-- Data for the task follows --

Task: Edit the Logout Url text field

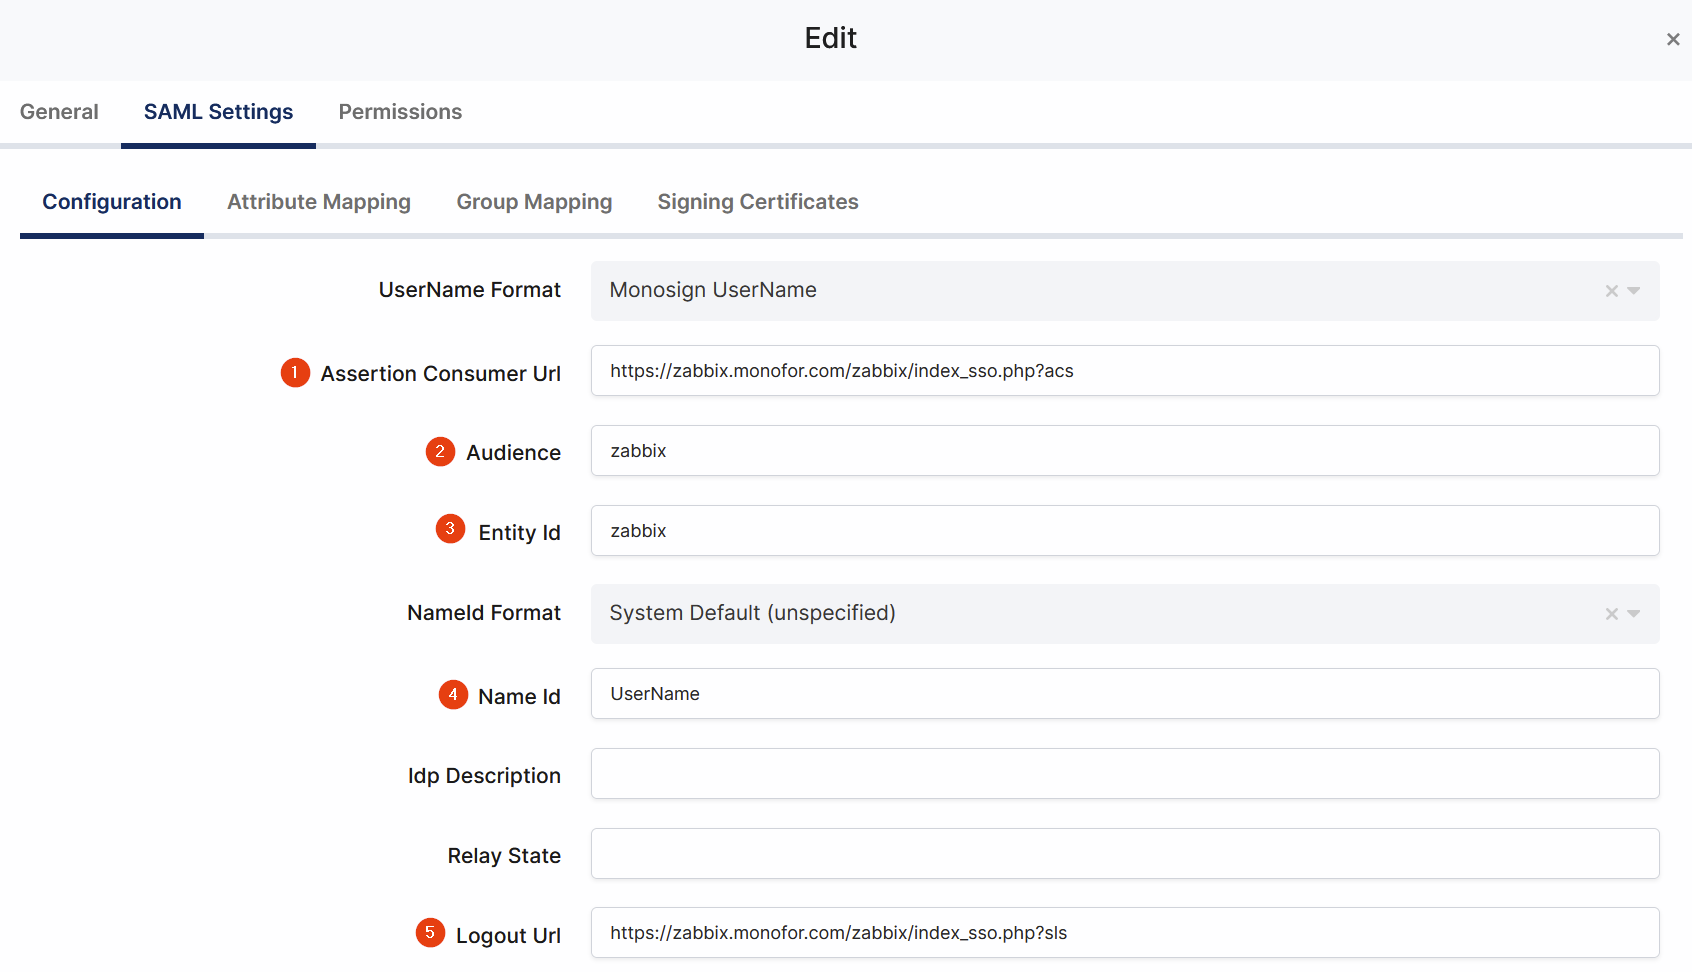Action: coord(1124,933)
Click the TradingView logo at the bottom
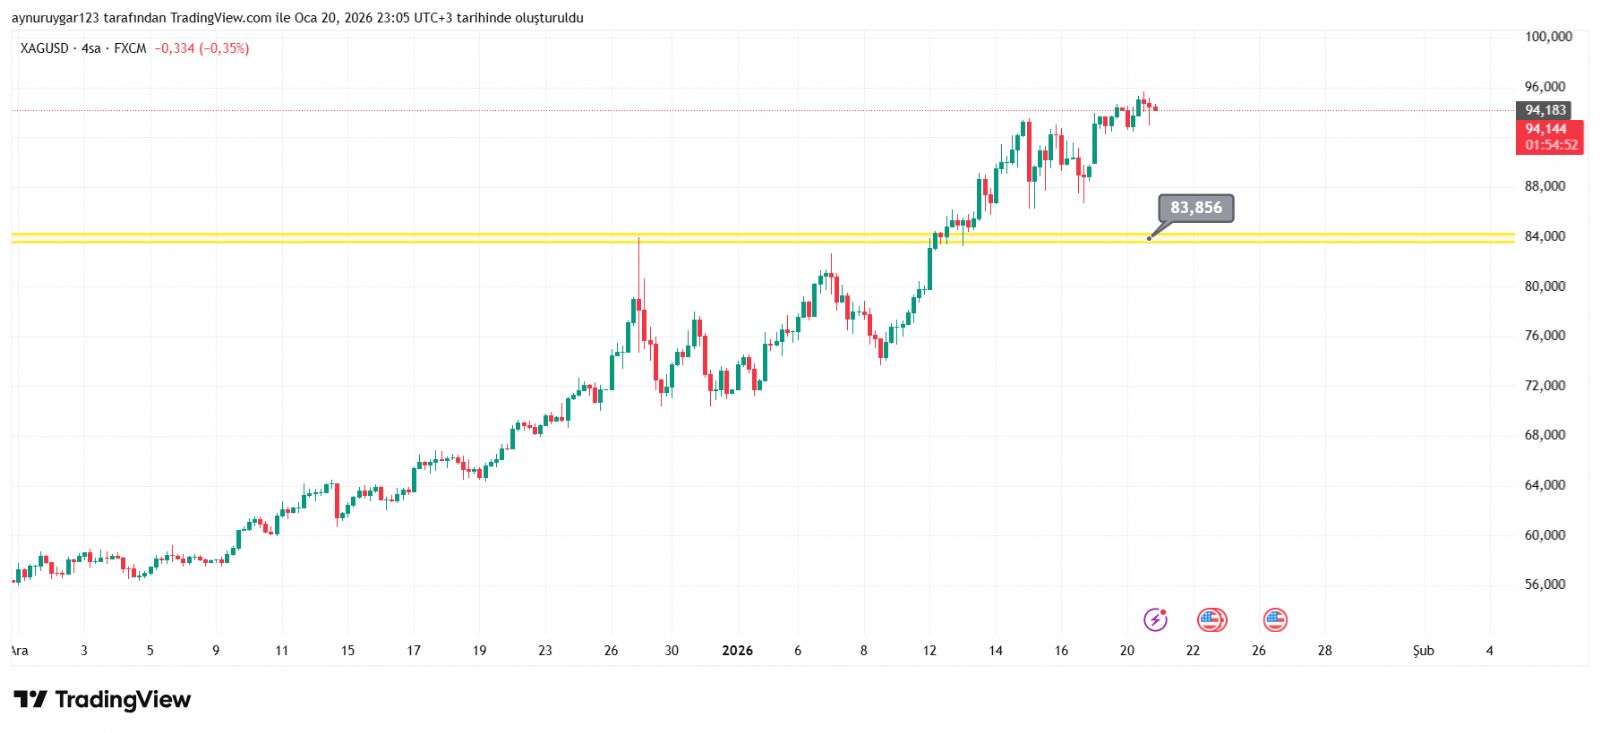This screenshot has height=733, width=1600. [102, 700]
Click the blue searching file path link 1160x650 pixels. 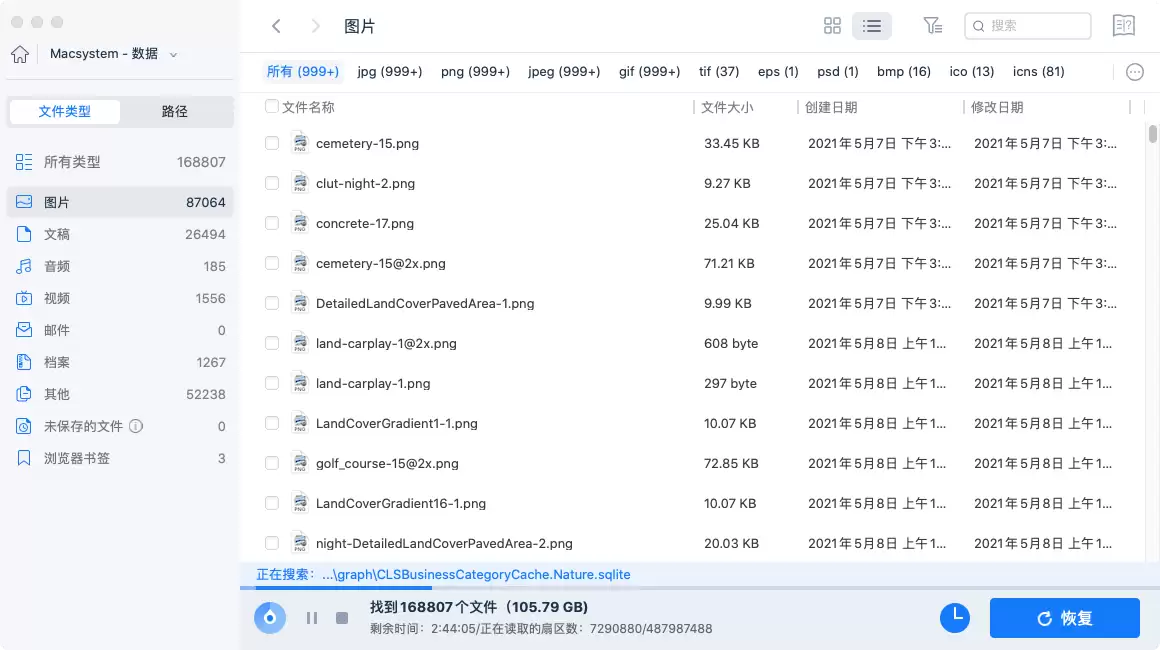pos(477,574)
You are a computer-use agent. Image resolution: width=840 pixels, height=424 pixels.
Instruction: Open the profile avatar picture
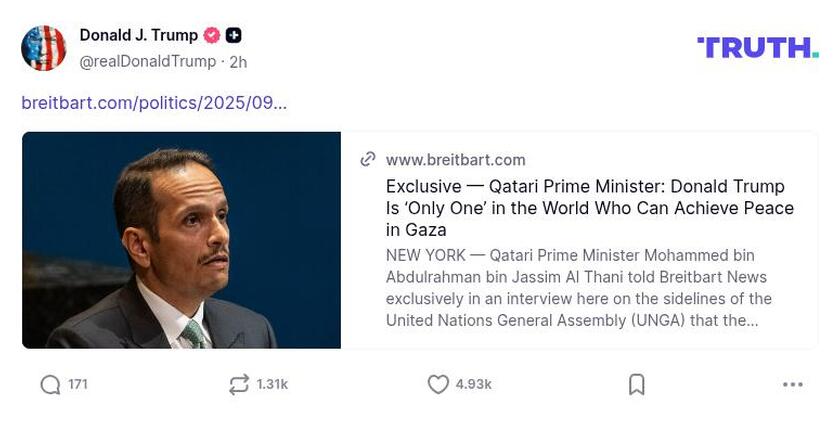coord(44,48)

-- Data for the task concluded --

Work item:
From the line containing "You are a computer-use" to the final line of the entries, both included, transcribe every line exactly, omit the pictures, and add nothing more.

Solution below:
You are a computer-use agent. Image resolution: width=840 pixels, height=424 pixels.
Instruction: Open the profile avatar picture
coord(44,48)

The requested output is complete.